The gist is that there are 4 ways an app can start on its own on android.
Autostart when android starts
This is controlled with the Sailfish settings app.
click Settings app → switch to Apps tab → select the app → use the " Allow application background service to start on bootup " checkbox (Needs to be off to prevent autostart).
This will prevent the app from autostarting whenever Android App Support is started.
Notifications
Apps can automatically start to show an alert pop-up (if you set some alarm clock thingy inside your app, e.g., a game reminding you that your crops are now ready to harvest or whatever). You need to access the Android settings to change that (either you can use the “Open Android Settings” button in the App’s settings, or there’s a patch called “Launcher icon for android settings” in the Patchmanager Webcatalog)
Either:
click Settings app → switch to Apps tab → select the app → click the “Open Android Settings” button
then from the App’s Android settings → click Notifications
in the notifications setting, tweak to your wishes.
Or:
click Android Settings app → select App & notifications → select Notifications → scroll to the section titled Recently sent
tweak to your wishes
This will prevent applications from autostarting a showing toaster alerts about in-game events, google maps showing alerts about traffic in your area, etc.

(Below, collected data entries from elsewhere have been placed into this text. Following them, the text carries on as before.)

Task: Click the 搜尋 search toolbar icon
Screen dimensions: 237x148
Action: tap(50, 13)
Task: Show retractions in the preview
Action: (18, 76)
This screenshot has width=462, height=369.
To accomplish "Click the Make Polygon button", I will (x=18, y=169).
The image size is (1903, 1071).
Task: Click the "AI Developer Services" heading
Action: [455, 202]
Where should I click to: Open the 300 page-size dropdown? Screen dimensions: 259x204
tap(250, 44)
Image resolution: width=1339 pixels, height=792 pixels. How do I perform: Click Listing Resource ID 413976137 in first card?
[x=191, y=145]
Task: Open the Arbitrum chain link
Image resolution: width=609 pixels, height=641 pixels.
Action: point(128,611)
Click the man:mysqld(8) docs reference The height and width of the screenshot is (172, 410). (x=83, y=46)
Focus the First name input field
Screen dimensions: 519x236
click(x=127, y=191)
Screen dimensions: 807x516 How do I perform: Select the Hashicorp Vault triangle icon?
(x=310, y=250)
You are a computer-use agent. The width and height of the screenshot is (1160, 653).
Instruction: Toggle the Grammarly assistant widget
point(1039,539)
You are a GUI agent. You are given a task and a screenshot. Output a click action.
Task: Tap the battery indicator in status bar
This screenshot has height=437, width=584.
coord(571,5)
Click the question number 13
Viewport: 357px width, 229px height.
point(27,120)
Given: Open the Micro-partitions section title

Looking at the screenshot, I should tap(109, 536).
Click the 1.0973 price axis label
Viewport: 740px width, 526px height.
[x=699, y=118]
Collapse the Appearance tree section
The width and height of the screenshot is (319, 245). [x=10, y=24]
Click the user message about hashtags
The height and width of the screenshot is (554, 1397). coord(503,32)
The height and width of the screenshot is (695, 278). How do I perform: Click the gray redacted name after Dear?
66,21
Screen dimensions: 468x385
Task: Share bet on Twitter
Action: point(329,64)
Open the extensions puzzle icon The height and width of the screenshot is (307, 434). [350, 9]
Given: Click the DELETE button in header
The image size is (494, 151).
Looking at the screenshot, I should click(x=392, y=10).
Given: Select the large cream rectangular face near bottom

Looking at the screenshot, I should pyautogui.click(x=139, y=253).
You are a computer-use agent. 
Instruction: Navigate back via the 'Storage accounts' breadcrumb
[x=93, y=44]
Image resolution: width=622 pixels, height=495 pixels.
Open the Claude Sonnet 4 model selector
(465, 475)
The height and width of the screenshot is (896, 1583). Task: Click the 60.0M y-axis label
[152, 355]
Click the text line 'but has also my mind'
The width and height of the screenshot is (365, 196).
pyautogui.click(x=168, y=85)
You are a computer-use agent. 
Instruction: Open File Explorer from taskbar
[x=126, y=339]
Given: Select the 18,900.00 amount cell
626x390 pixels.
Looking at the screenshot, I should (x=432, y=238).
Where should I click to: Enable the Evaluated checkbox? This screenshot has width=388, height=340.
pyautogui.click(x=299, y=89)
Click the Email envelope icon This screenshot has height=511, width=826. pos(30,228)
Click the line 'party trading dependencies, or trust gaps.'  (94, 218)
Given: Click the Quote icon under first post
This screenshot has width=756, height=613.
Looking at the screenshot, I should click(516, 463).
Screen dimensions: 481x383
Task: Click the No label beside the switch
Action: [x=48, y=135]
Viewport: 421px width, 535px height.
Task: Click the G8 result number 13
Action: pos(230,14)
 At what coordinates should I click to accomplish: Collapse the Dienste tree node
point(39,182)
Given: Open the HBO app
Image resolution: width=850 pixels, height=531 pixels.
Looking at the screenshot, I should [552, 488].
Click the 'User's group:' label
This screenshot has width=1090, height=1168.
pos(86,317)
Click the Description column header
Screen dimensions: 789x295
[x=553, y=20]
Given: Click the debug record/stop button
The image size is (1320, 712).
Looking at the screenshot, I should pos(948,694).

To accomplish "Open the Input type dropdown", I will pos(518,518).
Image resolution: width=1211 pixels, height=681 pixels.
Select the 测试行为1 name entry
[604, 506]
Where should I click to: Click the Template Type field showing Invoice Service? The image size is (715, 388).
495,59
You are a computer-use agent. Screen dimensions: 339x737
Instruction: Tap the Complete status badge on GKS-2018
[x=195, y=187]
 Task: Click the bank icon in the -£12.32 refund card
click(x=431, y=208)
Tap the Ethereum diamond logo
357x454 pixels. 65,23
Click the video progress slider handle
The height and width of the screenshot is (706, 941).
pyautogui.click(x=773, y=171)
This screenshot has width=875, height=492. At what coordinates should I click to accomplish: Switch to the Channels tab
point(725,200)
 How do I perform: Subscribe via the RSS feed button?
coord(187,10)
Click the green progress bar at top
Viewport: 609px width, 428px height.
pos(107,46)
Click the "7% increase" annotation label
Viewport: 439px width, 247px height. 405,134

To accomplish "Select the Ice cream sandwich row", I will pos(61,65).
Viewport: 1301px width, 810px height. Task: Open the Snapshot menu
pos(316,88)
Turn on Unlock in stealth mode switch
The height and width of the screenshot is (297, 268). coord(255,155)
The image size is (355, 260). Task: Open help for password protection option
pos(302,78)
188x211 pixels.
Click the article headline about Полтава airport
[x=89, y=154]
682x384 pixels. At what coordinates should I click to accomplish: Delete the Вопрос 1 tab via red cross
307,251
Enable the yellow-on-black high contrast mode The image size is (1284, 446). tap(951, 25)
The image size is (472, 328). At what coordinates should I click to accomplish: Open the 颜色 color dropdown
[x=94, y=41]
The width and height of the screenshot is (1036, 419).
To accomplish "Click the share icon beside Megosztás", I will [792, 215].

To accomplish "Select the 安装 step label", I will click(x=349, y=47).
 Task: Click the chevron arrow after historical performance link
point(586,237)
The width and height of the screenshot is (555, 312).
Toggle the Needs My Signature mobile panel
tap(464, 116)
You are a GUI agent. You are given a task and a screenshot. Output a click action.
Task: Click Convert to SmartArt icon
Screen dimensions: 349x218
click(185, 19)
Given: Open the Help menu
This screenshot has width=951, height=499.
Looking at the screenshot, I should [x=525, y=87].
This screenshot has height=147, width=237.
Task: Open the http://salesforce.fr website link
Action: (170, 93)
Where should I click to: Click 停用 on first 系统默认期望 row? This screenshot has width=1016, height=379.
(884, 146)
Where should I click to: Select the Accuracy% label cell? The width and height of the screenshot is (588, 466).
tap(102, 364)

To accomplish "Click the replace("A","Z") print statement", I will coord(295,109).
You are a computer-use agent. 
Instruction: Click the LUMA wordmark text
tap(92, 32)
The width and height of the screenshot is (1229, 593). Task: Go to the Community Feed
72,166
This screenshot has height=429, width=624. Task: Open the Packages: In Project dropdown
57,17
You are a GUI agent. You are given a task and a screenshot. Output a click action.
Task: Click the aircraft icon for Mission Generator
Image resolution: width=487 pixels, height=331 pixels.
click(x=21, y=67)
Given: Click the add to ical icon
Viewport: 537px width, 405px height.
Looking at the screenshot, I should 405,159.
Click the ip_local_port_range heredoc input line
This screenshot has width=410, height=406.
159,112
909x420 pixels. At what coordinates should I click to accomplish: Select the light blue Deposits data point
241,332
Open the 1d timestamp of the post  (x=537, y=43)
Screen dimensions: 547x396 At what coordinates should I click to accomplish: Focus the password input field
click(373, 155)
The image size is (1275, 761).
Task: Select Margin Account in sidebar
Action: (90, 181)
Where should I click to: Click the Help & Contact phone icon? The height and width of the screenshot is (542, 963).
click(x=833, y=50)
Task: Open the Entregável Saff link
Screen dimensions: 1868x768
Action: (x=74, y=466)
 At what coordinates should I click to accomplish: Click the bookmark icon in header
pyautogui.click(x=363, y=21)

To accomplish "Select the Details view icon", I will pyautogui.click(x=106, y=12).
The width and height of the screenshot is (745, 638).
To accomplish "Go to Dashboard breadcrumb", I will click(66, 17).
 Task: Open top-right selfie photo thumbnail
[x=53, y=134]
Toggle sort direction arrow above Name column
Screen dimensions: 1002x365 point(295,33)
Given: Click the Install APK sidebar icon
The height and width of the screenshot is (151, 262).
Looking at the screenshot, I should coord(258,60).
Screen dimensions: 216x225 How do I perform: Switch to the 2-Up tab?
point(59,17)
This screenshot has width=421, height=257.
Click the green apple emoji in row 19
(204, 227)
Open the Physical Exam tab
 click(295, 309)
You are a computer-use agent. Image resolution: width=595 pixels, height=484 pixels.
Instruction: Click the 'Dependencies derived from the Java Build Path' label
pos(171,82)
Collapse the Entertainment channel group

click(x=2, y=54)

Google Cloud Messaging (push notifications)
Whenever an app receives a push notification from the network, the app can start to fetch that network message and act up on it. (e.g.: somebody writes you a chat message, so the Google’s cloud pings your phone to tell that there’s a chat message waiting for you, WhatsApp auto-starts, retreives the chat message and displays it) (or: your bank wants you to click on their 2FA app to confirm an transaction, so Cloud pings your phone, the 2FA app starts and you get the “Please confirm” pop-up). The purpose is to avoid every single app on your phone wasting battery by constantly probing their server for updates, instead everything is centralized through the push notification system.
This can only be controlled if you use microG, as far as I know the proprietary Google Play Service don’t let you configure that.
click microG settings app → select Cloud Messaging → select the app.
You can tweak 2 settings:
-
Start app on push message: You can then select if the app is allowed to autostart to process alerts from the internet when they arrive, or if the alerts will wait until you manually start the app.
-
Allow registration: If the app is even allowed to receive alerts from the internet.
If this function isn’t turn on (your didn’t even install microG), chat apps might not immediatly get chat message but only periodicaly when they directly contact their server, sometime only when you bring the app into focus.
(Usually I allow WhatsApp and the banking app, and kill everything else).
Share suggestions
Whenever you hit a Share button in an Android app, in addition to showing you a list of apps which can share that media type (e.g.: all chat apps can share JPEG photos) like when you click Share on SailfishOS, on Android some apps can auto start and generate a list of suggested share (e.g.: WhatsApp will suggest your top most frequently used contacts).
AliExpress’ shop absolutely loves this function and constantly autostarts whenever you hit an android share button.
I have not found a way to disable this, except either using the SailfishOS share option (doesn’t trigger autostart) or manually kill autostarted application (e.g.: in Crest)
TODO: move this to a Wiki or add to the one @flypig created with the microG howto.